Word and element pointing entries:
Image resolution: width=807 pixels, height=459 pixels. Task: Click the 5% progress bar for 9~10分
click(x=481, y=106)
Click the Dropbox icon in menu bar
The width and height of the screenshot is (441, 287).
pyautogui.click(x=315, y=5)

# Work to do
Can you reproduce all of the material above word for word?

# Response
Image resolution: width=807 pixels, height=459 pixels. Task: Click the 5% progress bar for 9~10分
click(x=481, y=106)
Click the Dropbox icon in menu bar
The width and height of the screenshot is (441, 287).
pyautogui.click(x=315, y=5)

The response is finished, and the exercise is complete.